◆ **DATASET ENTRIES**:
BEGIN

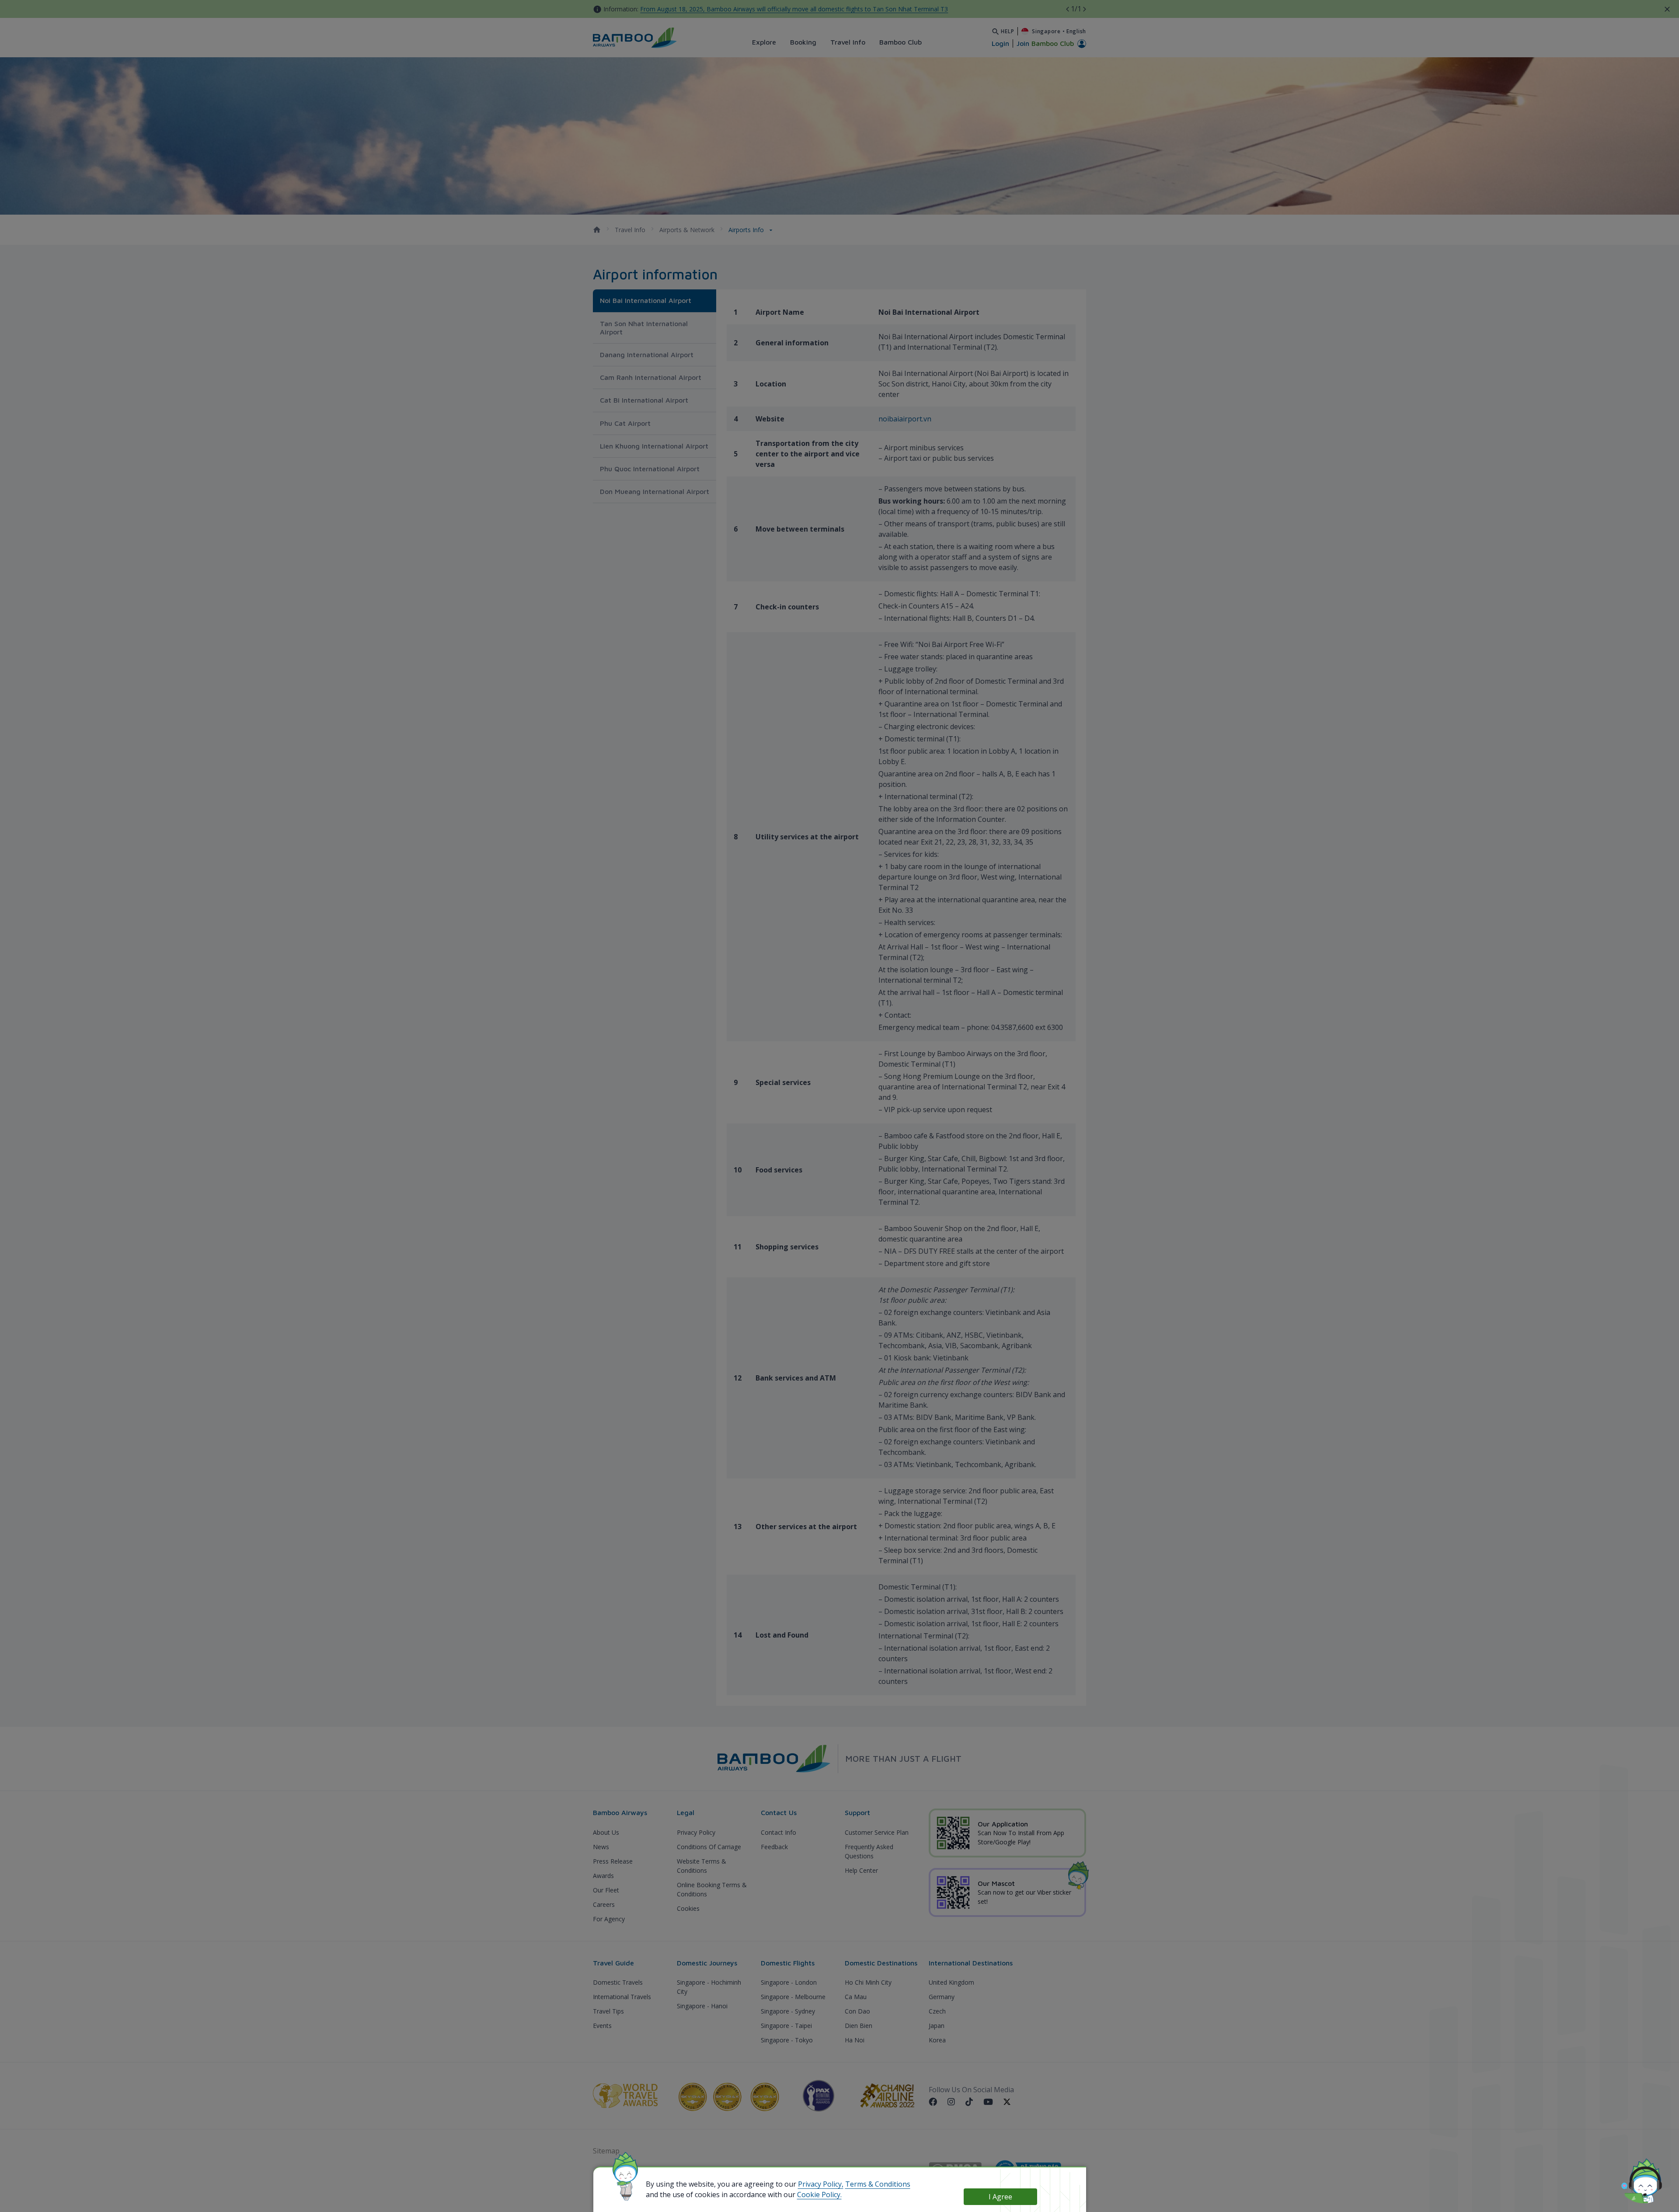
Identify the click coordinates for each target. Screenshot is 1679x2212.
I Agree (1000, 2197)
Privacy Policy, (820, 2184)
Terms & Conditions (877, 2184)
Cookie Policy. (819, 2194)
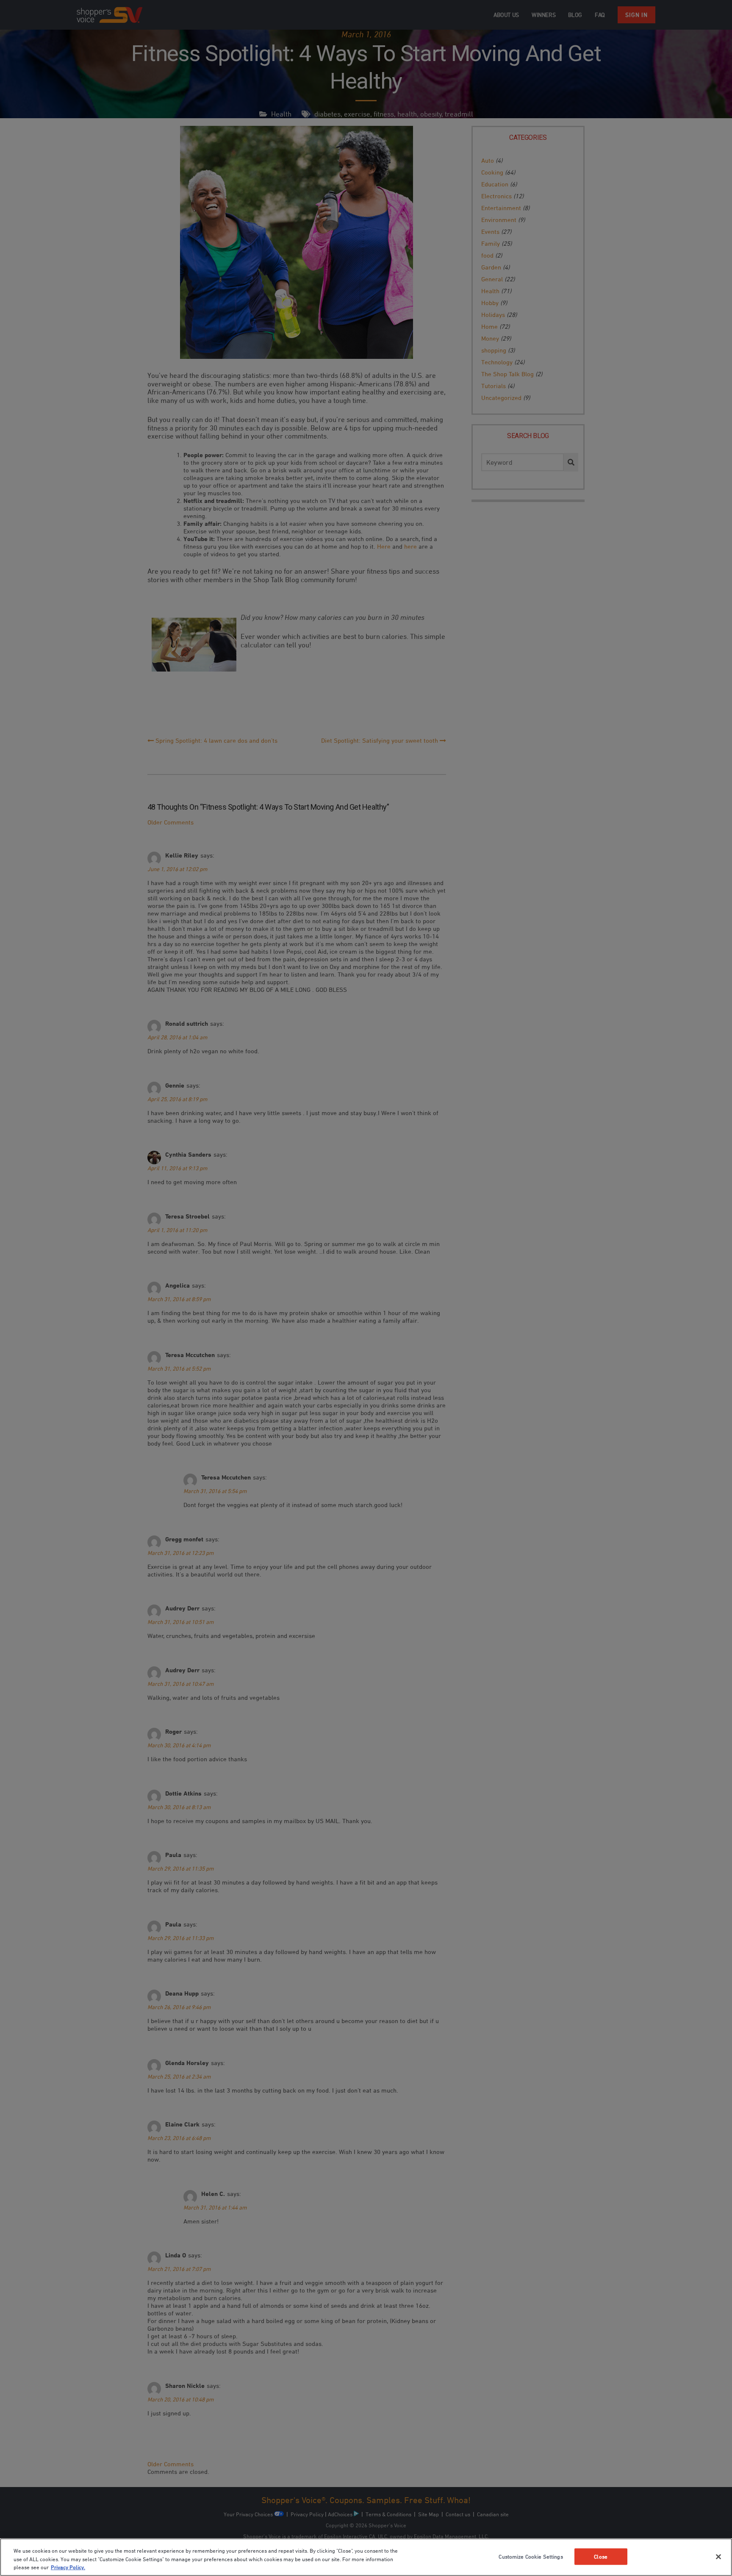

END

◆ **REQUIRED WORK**:
Leaving the pictures out, output the material exactly as it appears.

◆ **ANSWER AREA**:
Identify the click coordinates for each target. Screenshot is 1679x2212.
I Agree (1000, 2197)
Privacy Policy, (820, 2184)
Terms & Conditions (877, 2184)
Cookie Policy. (819, 2194)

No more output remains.